To strike a better balance, he favors a more flexible standard of “human clinical testing…that is sufficient in quality and quantity, based upon standards generally accepted by relevant experts.” (The FTC, in fact, has adopted this standard for other health claims – i.e., cognitive claims – unrelated to weight loss or disease.) Commissioner Wright would apply the same substantiation standard to all health claims and all health product marketers, whether under an FTC order or not. As he put it:

“A claim either has adequate substantiation or it does not. Requiring defendants … to obtain more scientific evidence than necessary to substantiate their claims is not in the best interests of consumers. I can see no rational economic basis for prohibiting claims the FTC would otherwise deem substantiated if made in the first instance – and thus presumptively beneficial to consumers – merely because the would-be substantiated claim is uttered by a party under order.”
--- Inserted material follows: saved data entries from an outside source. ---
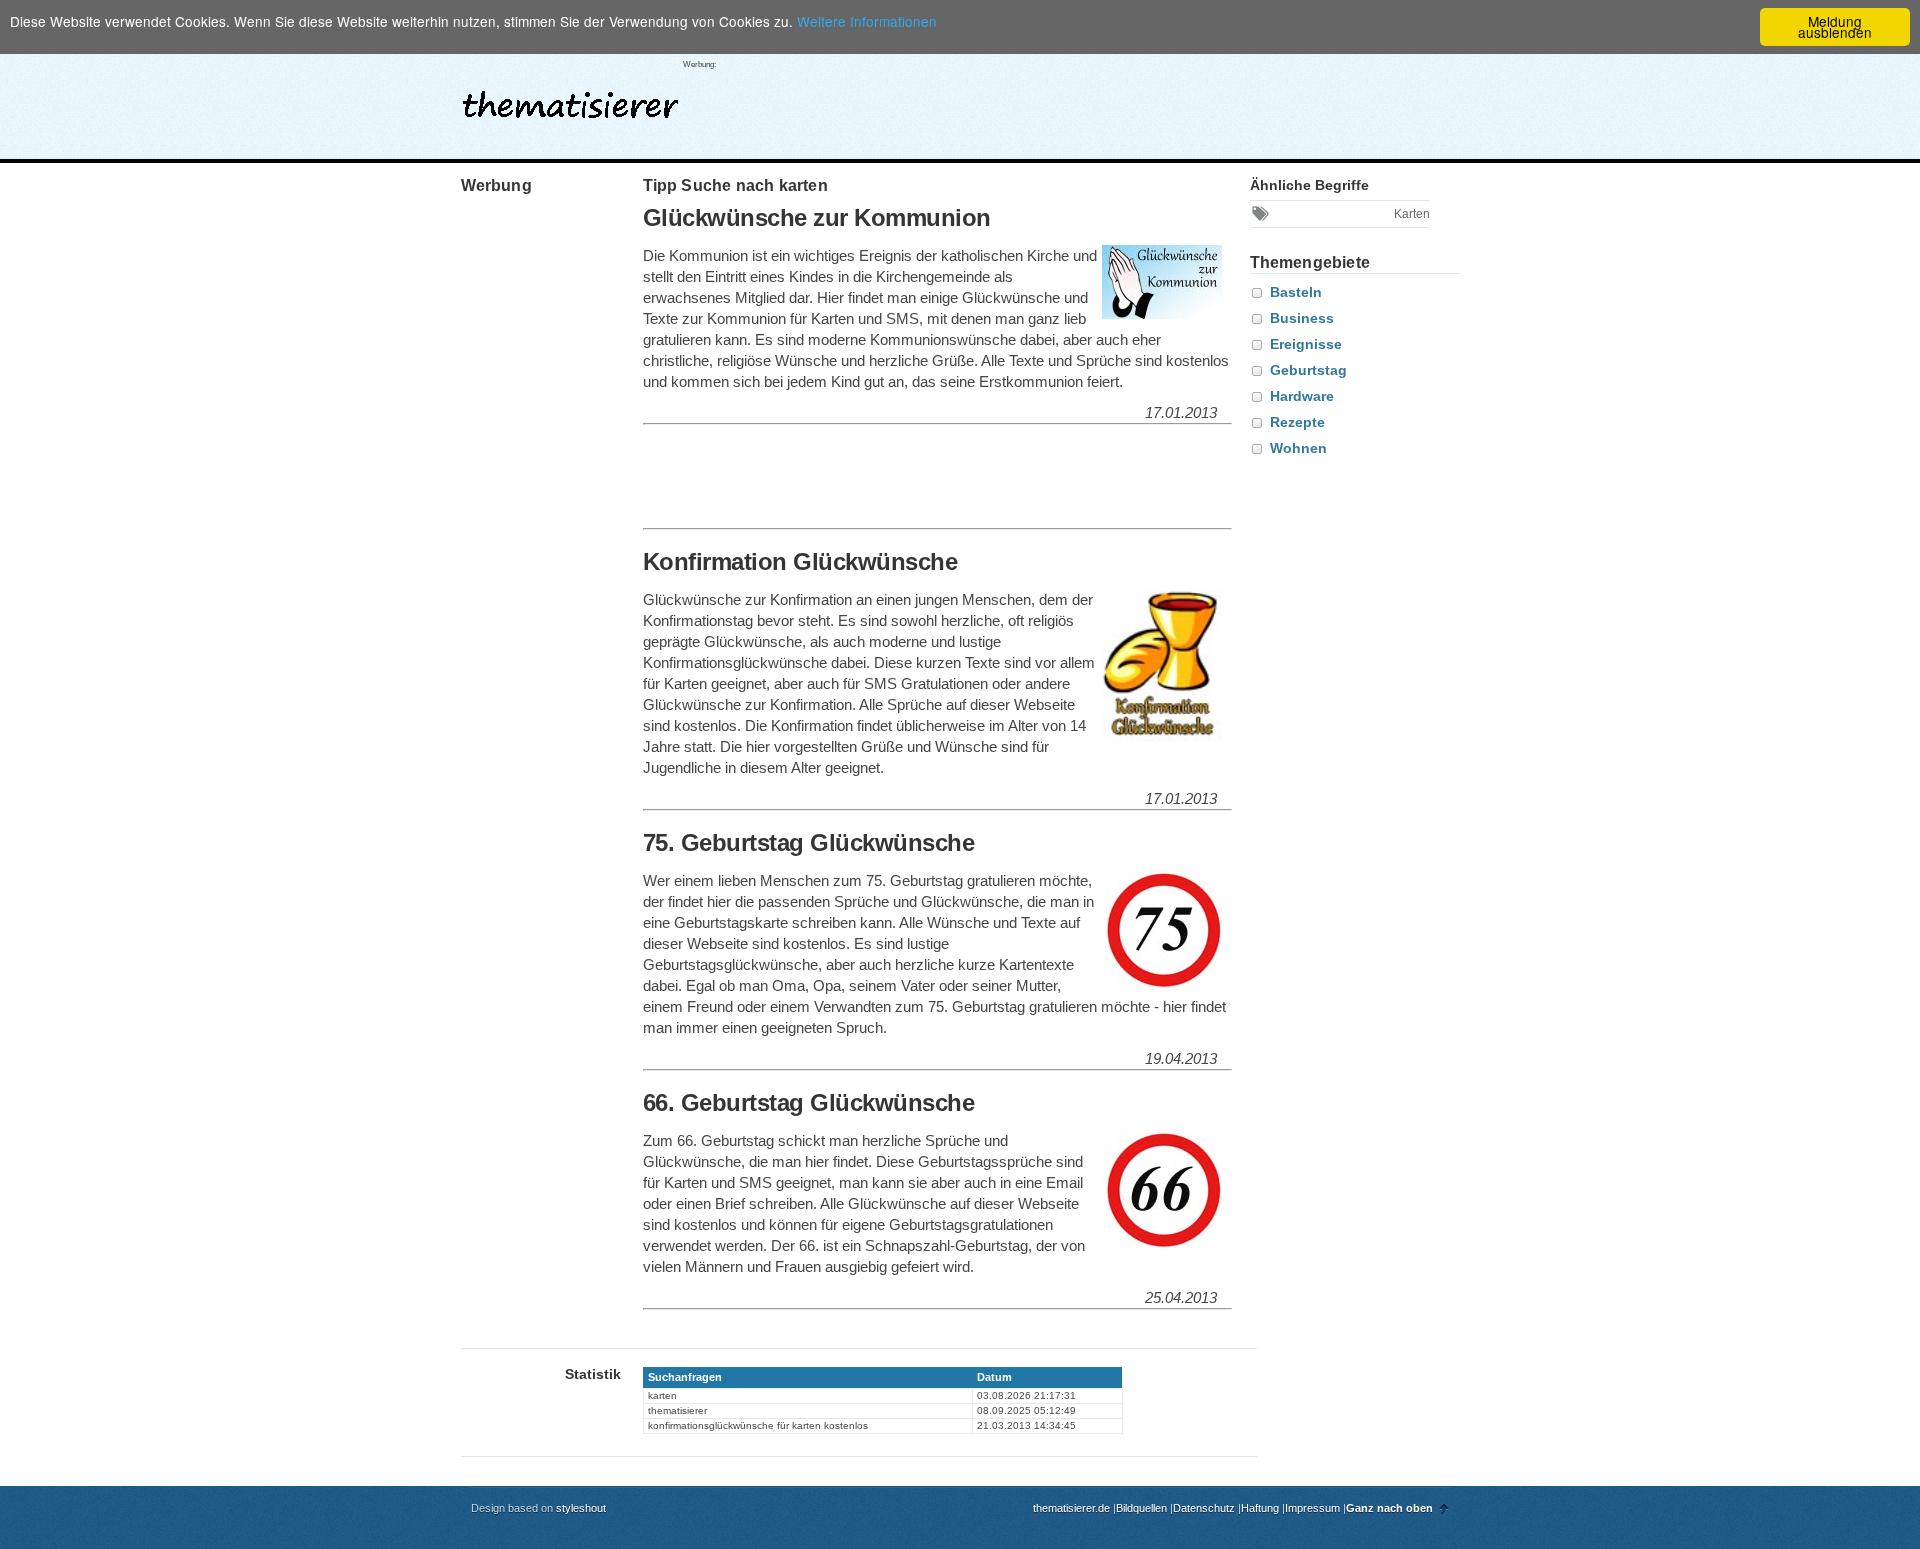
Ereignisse (1306, 344)
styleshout (581, 1508)
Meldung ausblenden (1835, 26)
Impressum (1312, 1508)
From its POM Wonderful decision and the subsequent public statements of FTC commissioners inGene Link and HCG Platinum, it is not entirely clear whether the FTC intends for the two-RCT substantiation standard to be remedial “fencing in” relief only for defendants under order or a guideline to all weight loss and other health product marketers. Commissioner Wright fears the industry may think the latter.

Until we have a final appellate ruling in POM Wonderful or receive further clarification from the FTC, marketers would be wise to assume that, at a bare minimum, the FTC expects them to have at least one solid RCT (if not two) to back up weight loss, disease treatment and other health claims.